DOCUMENT SEGMENT =

# Could someone answer this about HDTV?



## Ronmort (Apr 23, 2002)

I have several Sony televisions. Two of them are relatively new. One is a 27" and one is a 20". I have DTV receivers hooked up to both of them. Will I be able to still get the same digital quality picture from DTV when HDTV goes into effect, or will the picture on these televisions be cut off at the top and bottom. I noticed all the new rear projection televisions have wide screens. These Sonys are picture tube televisions. Will I still be able to get a full size picture in the future? I have the newer oval satellite antenna and I do get my locals on DTV. Thanks to anyone who could provide me some info.


----------



## Geronimo (Mar 23, 2002)

Well you won't get Hi Def on those sets. If you own a HiDef receiver you would have to down convert the signal to Standard Definition. It should be no worse than it is now.


----------



## Bill R (Dec 20, 2002)

First of all, your current DirecTV receivers will not be able to receive HDTV. If, and when, everything goes DIGITAL (HDTV is NOT an FCC requirement) the DBS companies will likely downconvert the LOCAL HD channels to SD. That will not happen until at least 2006 and will very likely be moved back until 2010 (or latter).

The "size" of the picture is because the aspect ratio is different. Current TVs have a 4:3 aspect ratio and the new (widescreen) TVs have a 16:9 aspect ratio. All HDTV is in 16:9. It is hard to say what the DBS providers will do when everything is broadcast in digital format as far as the "size" of the picture that will appear on your screen.


----------



## alv (Aug 13, 2002)

The S-Video output of any of these settop boxes gives you a letterboxed picture. Many of them have the ability to scale to the picture. I am used to doing this the other way so I am not sure exactly what is seen.


----------



## HTguy (May 7, 2002)

Ronmort said:


> I have several Sony televisions. Two of them are relatively new. One is a 27" and one is a 20". I have DTV receivers hooked up to both of them. Will I be able to still get the same digital quality picture from DTV when HDTV goes into effect, or will the picture on these televisions be cut off at the top and bottom. I noticed all the new rear projection televisions have wide screens. These Sonys are picture tube televisions. Will I still be able to get a full size picture in the future? I have the newer oval satellite antenna and I do get my locals on DTV. Thanks to anyone who could provide me some info.


The picture is never cut off at the top & the bottom by the program provider. When you see a program in a "letterbox" you are seeing the entire widescreen picture on your 4x3 TV. If you are watching a program that was produced in a widescreen format but it fills your 4x3 TV it's because the left & right sides have been cut off! (Maybe they "pan & scan" from one side to the other.)

On the other hand, people with the new 16x9 widescreen HDTVs sometimes "zoom" a 4x3 picture to make it fit in their screen without "windowboxing" or stretching. Then it's they who are cutting off the top & bottom.


----------



## Neutron (Oct 2, 2003)

HTguy said:


> The picture is never cut off at the top & the bottom by the program provider. When you see a program in a "letterbox" you are seeing the entire widescreen picture on your 4x3 TV. If you are watching a program that was produced in a widescreen format but it fills your 4x3 TV it's because the left & right sides have been cut off! (Maybe they "pan & scan" from one side to the other.)

INFORMATION SHOWN =
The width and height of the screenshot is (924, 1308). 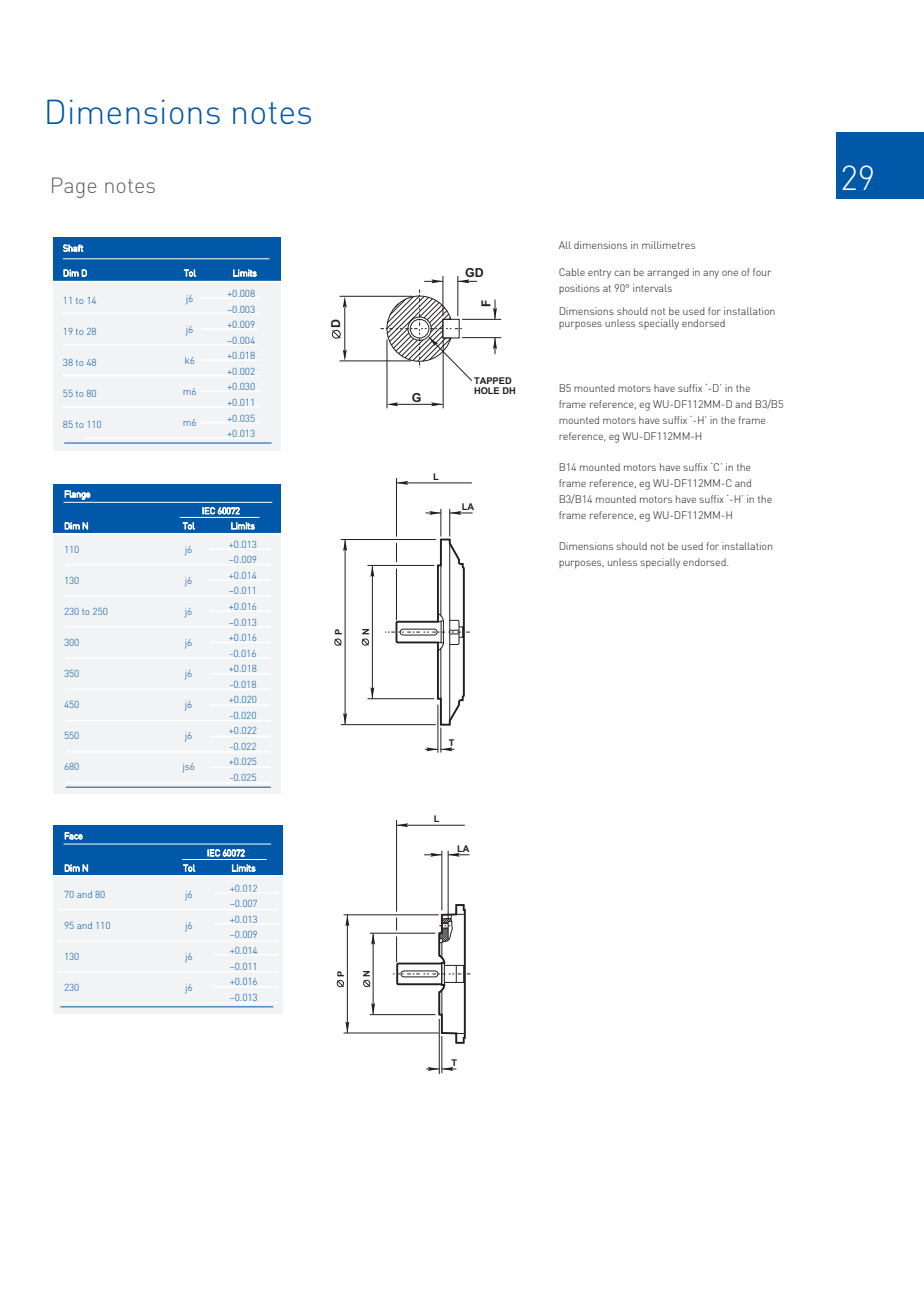 I want to click on TAPPED, so click(x=493, y=380).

SHORT TASK A =
Answer these questions from the HDTV forum thread:
(i) What screen sizes does Ronmort give for his two relatively new Sony televisions?
(ii) According to Bill R, what aspect ratio do current TVs have?
(iii) According to HTguy, what has been cut off when a program produced in a widescreen format fills a 4x3 TV?
SHORT TASK B =
Reproduce the part of the HDTV forum thread between "The S-Video output" and "what is seen.", inclusive.

TASK OUTPUT A =
(i) 27" and 20".
(ii) 4:3.
(iii) The left and right sides.

TASK OUTPUT B =
The S-Video output of any of these settop boxes gives you a letterboxed picture. Many of them have the ability to scale to the picture. I am used to doing this the other way so I am not sure exactly what is seen.